さらに、同僚の送迎はもともと上司が行う予定で、会社へ戻るついでに男性が送っていったことも踏まえると、会社から要請されていた行動の範囲内だったと指摘しました。
最高裁はこうした事情を総合すると、飲み会が会社の外で行われたもので、上司に同僚を送っていくよう明確に指示されていなかったことを考慮しても労災に当たると結論づけました>
●飲み会=仕事だと認められるべき
私は会社は飲み会を仕事だと認め、飲み代どころか残業手当も出すべきじゃないか?という考え方です。無料で飲食できて得だろう?ってんじゃなくて、飲み食いの間も仕事であるので飲食代とは別に残業代を支払うべきということなんですよ。現在のやり方は、事実上のサービス残業です。

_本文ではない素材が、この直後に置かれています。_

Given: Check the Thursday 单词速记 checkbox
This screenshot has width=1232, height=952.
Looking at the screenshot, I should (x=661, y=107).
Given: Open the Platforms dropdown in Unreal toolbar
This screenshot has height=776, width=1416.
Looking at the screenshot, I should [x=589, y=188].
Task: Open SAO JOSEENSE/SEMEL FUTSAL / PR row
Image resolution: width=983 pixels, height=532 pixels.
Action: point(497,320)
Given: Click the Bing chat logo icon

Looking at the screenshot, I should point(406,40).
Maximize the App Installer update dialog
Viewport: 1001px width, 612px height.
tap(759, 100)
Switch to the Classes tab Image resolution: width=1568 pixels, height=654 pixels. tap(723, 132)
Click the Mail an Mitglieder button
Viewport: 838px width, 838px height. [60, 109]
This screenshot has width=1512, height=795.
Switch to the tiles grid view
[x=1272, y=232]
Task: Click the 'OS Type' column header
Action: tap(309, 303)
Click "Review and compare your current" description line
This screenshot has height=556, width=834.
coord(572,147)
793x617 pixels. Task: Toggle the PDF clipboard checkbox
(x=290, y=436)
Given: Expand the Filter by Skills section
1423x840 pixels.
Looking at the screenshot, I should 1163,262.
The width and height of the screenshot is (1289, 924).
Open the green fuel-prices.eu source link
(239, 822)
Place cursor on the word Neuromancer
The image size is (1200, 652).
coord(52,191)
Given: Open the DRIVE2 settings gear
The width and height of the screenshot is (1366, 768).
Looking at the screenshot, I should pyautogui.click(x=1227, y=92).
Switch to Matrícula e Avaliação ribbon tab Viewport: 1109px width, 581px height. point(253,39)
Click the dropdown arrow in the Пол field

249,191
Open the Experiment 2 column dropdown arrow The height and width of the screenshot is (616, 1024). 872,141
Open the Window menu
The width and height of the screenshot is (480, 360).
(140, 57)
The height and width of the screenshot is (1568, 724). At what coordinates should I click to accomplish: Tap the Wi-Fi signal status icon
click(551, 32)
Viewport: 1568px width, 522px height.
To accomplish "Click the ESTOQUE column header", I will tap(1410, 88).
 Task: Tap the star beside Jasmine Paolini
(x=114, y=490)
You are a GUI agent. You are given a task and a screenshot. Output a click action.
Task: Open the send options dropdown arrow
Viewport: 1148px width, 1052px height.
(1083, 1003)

飲み会肯定派からは、飲み会が仕事にとって大切だという人がいるのですが、これを強調すればするほど仕事として扱う必要性が出てきます。なので、本来飲み会を大事にする人ほど残業手当を出すことを訴えるべきなんですよね。そうじゃないと、サービス残業の強制になってしまいます。
飲みニケーションは不要だった 飲み会を断っても必要とされる社員になどで書いているように、私はもともとこういう考え方なので、結局、この判決程度だと大いに不満。世の中の人はそこまで行かないかな?と思って、
はてなブックマークを見たら、人気コメントにもそういうものがありました。
“つまり参加したくない飲み会に残業代を出すべきなんだよ”(yasumo 2016/07/08)
“飲み会に参加させたいのなら、業務時間内にすればいいじゃねーか。当然ながらその飲み会の時間や費用も会社持ちな。そして定時になれば飲み会もきっちり終わらせろよ。”(hapilaki 2016/07/09)
他はこんな感じ。
“子供出来たばかりなのに単身赴任とか強制飲み会とか、日本の労働の悪い所が圧縮されたような事件。認められてよかった。”(take-it 2016/07/09)
“ここまで条件を積み上げないと仕事認定されないのはむしろ絶望感しかないな/労基署が労働者の味方とか嘘じゃないの”(uunfo 2016/07/09)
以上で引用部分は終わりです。